WASHINGTON — The US Department of Agriculture, in its April 9 World Agricultural Supply and Demand Estimates report, made only minor changes from March in its US sugar supply-and-demand forecasts, leaving the ending stocks-to-use ratio at 15.1% for the current 2020-21 marketing year.
Domestic production in 2020-21 was forecast at 9,344,000 tons, down 30,000 tons due to a like decline in the forecast for Florida cane sugar at 2,170,000 tons. Production was unchanged for Louisiana at 1,949,000 tons and for Texas at 132,000 tons. Beet sugar production was unchanged from March at 5,093,000 tons, with total cane sugar down 30,000 tons at 4,251,000 tons.
The lower domestic sugar production forecast was offset by a like increase of 30,000 tons in high-tier imports, forecast at 200,000 tons, reflecting “the strong pace set in the first half of the fiscal year and on oversubscribed imports of organic sugar beyond the remaining tranche that adds to sugar already being stored in bonded warehouses,” the USDA said.

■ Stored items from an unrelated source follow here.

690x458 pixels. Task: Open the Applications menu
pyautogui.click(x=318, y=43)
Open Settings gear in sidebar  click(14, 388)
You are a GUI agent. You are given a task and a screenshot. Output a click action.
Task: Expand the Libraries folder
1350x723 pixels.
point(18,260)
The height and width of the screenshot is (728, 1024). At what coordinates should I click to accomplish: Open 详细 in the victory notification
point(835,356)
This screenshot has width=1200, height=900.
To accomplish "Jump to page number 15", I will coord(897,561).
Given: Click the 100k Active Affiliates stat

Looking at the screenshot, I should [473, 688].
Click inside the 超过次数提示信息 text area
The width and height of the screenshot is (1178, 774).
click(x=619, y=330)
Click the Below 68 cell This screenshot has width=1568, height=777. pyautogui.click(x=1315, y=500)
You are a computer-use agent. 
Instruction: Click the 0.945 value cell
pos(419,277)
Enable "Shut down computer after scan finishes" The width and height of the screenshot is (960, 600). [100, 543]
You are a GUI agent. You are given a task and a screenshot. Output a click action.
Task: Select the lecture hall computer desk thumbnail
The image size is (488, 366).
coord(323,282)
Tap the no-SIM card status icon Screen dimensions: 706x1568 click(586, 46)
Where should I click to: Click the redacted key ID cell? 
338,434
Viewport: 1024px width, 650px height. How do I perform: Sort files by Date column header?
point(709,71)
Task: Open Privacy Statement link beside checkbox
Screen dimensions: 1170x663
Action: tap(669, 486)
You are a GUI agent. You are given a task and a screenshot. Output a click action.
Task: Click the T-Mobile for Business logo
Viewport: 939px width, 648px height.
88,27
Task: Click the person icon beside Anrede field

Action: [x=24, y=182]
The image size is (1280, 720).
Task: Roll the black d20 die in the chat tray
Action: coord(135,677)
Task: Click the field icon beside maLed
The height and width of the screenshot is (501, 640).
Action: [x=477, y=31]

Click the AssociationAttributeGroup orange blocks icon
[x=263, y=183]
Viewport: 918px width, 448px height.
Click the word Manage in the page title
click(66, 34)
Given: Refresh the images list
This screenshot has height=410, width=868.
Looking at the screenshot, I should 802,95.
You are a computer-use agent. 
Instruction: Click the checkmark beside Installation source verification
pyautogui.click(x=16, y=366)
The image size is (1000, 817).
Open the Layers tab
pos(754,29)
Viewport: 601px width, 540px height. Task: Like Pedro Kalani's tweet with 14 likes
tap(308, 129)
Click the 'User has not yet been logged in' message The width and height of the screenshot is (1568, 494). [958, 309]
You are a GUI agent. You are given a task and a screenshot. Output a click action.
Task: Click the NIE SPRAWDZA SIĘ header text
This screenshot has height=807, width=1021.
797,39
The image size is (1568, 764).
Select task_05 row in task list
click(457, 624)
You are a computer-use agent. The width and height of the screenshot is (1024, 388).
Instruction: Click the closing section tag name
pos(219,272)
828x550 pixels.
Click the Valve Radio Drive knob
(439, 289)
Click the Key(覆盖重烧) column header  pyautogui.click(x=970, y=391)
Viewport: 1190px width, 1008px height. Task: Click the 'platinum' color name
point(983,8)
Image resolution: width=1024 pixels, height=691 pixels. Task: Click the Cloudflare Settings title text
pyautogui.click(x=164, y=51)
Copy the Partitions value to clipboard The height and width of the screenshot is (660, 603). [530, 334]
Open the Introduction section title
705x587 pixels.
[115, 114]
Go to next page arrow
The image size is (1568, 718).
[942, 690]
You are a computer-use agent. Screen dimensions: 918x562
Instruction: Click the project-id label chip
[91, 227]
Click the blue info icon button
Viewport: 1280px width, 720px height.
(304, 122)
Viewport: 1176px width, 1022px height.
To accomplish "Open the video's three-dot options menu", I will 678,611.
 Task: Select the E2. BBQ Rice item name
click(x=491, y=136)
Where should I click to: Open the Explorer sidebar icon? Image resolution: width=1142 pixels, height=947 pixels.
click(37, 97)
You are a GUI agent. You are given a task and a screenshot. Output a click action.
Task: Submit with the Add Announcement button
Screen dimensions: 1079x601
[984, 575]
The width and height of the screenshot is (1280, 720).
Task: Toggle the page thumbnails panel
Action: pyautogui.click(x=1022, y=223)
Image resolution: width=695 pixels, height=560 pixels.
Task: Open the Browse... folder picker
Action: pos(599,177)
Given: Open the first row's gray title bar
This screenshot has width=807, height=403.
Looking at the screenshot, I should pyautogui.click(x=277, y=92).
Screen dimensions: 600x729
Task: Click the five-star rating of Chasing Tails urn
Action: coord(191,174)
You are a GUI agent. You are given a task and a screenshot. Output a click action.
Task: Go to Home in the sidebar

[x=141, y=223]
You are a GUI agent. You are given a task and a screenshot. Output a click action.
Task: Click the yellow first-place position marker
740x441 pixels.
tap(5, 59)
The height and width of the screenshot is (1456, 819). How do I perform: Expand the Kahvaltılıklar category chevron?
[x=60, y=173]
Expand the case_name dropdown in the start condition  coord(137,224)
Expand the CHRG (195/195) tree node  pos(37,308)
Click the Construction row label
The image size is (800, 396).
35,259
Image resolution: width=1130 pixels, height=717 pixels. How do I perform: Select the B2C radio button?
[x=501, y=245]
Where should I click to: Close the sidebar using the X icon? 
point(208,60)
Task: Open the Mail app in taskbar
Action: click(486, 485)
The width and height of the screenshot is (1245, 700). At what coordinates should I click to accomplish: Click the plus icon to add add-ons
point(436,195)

Other import forecasts were unchanged from March with tariff-rate quota at 1,721,000 tons, Mexico at 931,000 tons, and other program imports at 300,000 tons.
“The USDA has been unable to receive confirmation of media reports of decreased export potential in certain raw sugar TRQ countries that would imply an increase in the raw sugar TRQ shortfall,” the USDA said.
Total sugar supply was unchanged from March at 14,113,000 tons.
There were no changes from March in 2020-21 delivery forecasts, including deliveries for food at 12,125,000 tons.
Ending stocks were unchanged from March at 1,848,000 tons, up 230,000 tons from 1,618,000 tons in 2019-20.
There were no revisions to any of the 2019-20 estimates.
The USDA also made no changes from March to any of the 2020-21 forecasts or 2019-20 estimates for Mexico.